Work to be completed | How many lines of the listing below contain the word "agent"? Reply with that number alone.
Start of Block
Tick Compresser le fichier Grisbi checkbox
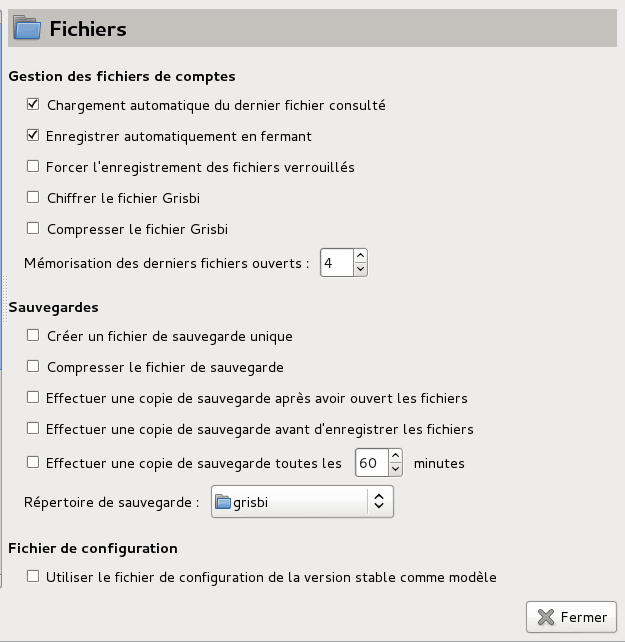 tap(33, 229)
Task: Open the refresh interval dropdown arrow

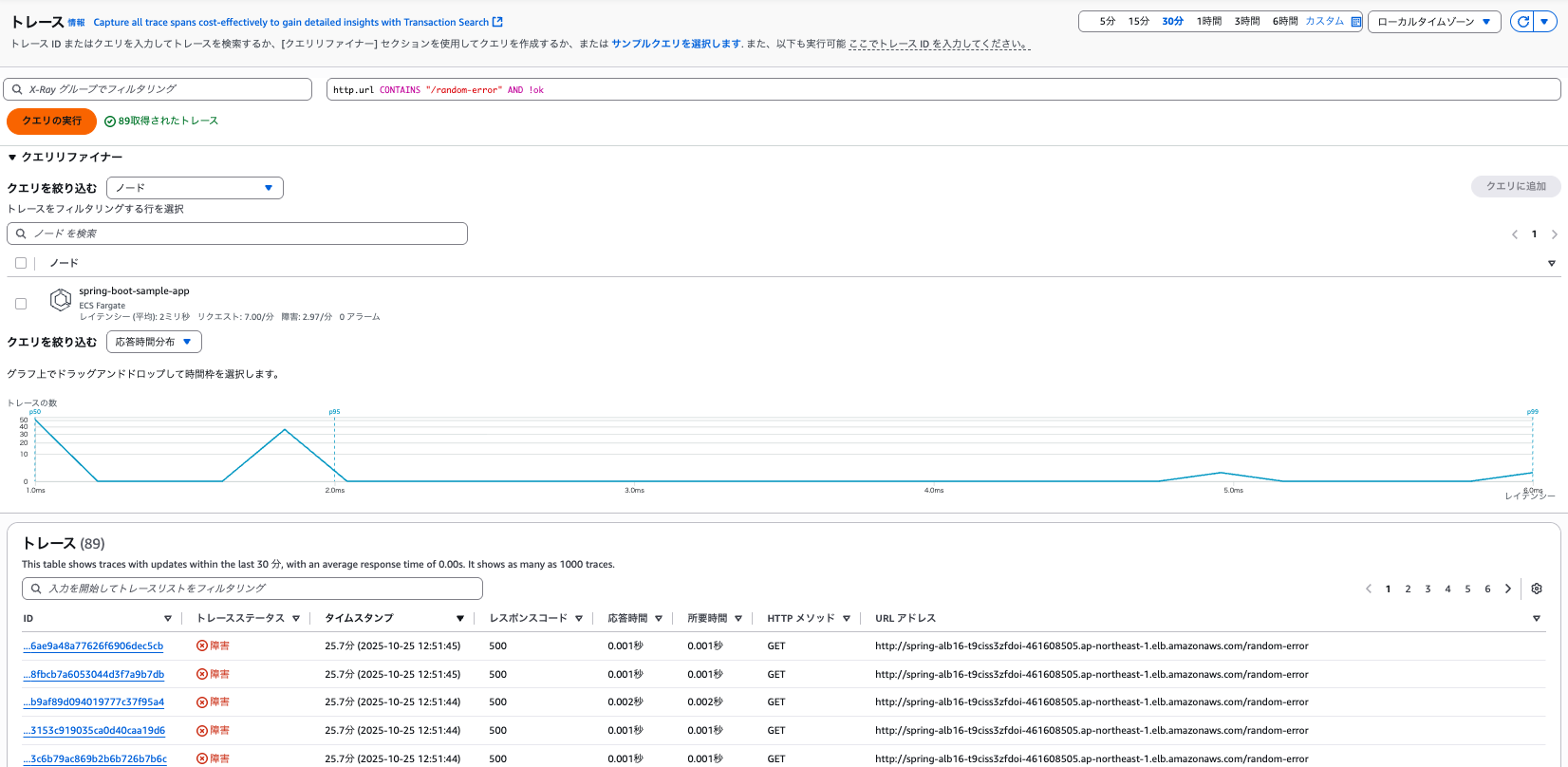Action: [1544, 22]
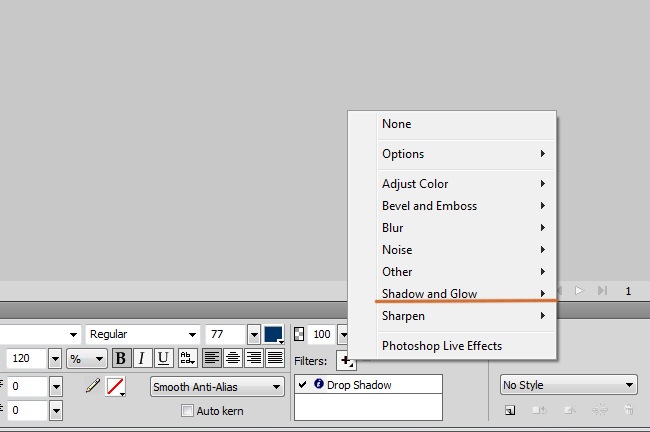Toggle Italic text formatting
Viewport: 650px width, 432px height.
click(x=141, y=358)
End of Block
Start of Block
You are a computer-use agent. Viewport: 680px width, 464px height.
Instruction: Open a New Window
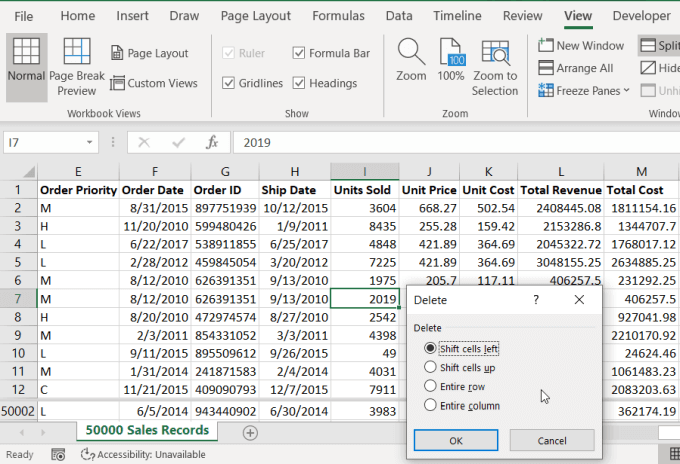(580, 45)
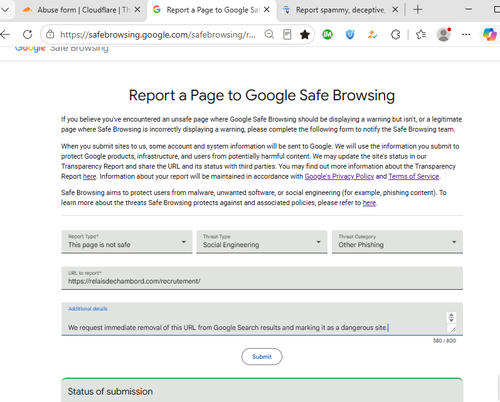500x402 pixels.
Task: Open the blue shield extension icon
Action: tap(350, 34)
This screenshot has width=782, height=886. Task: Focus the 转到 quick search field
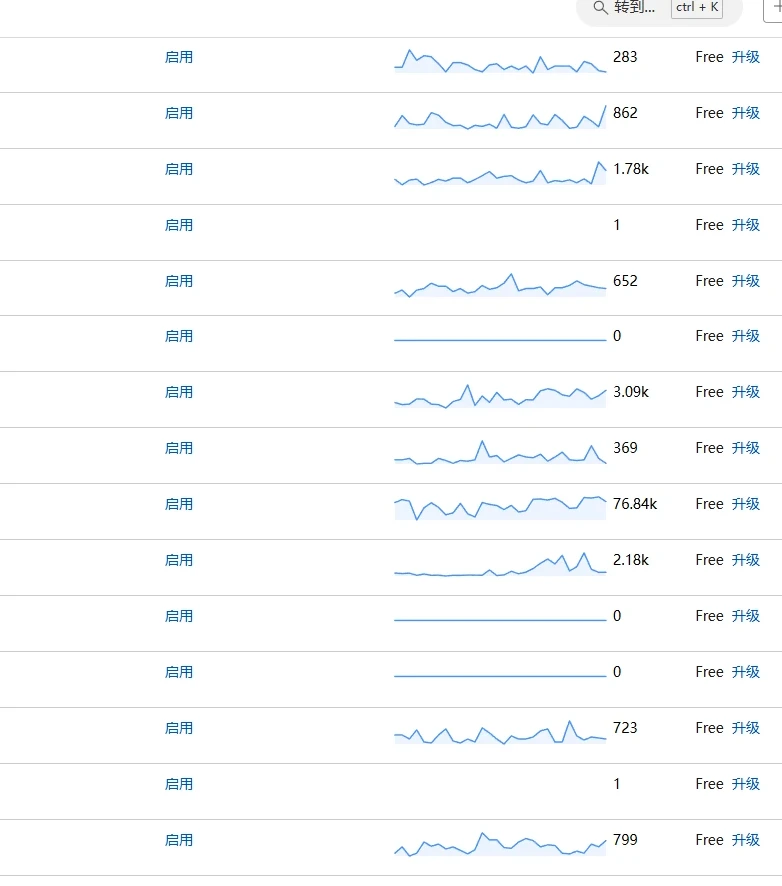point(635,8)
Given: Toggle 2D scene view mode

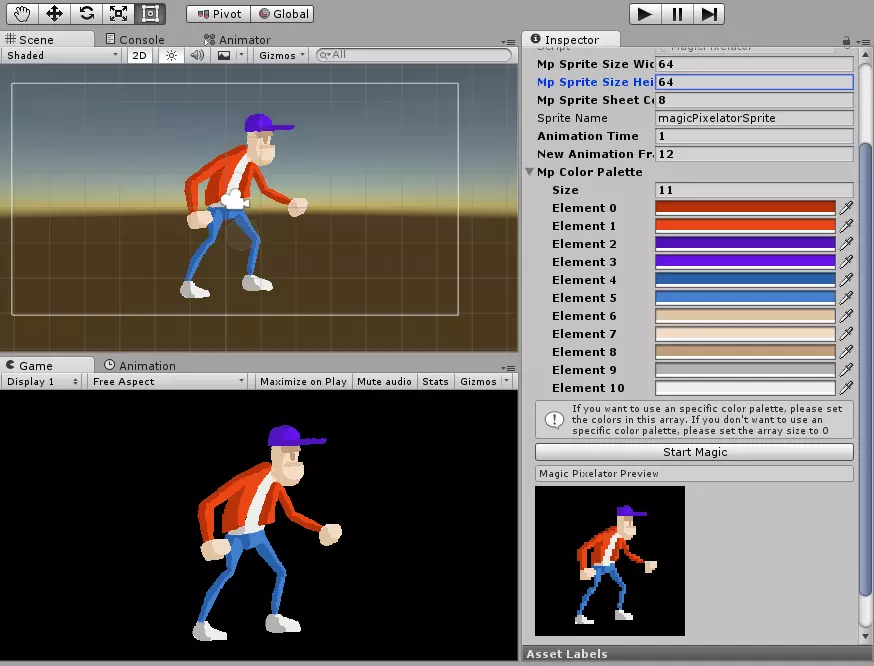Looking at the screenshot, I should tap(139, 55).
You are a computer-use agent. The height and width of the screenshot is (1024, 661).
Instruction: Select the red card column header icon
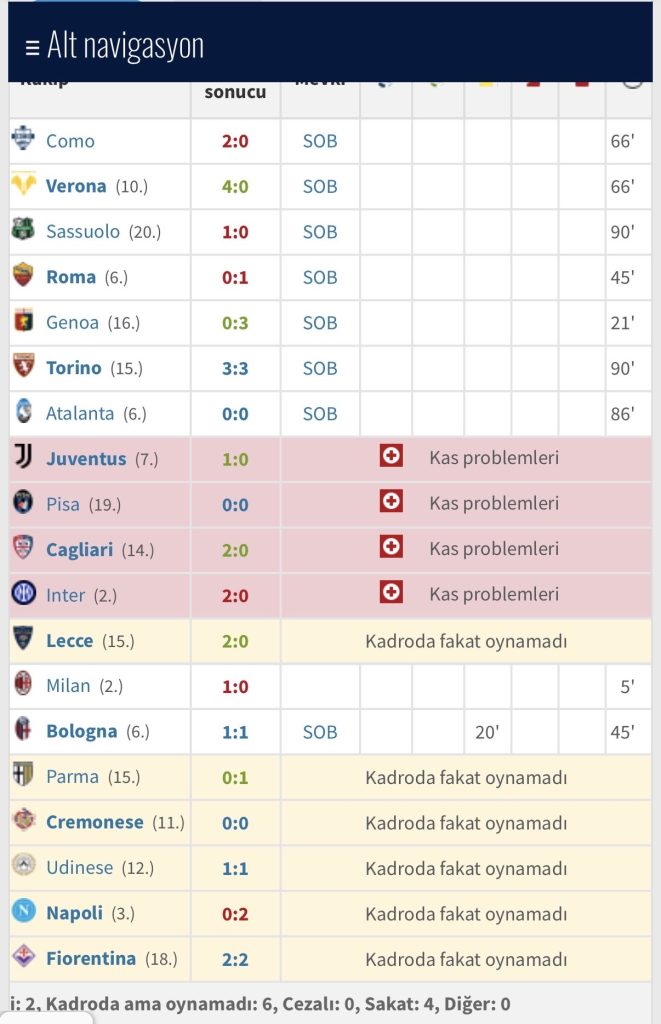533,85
End of Block
Final answer | 2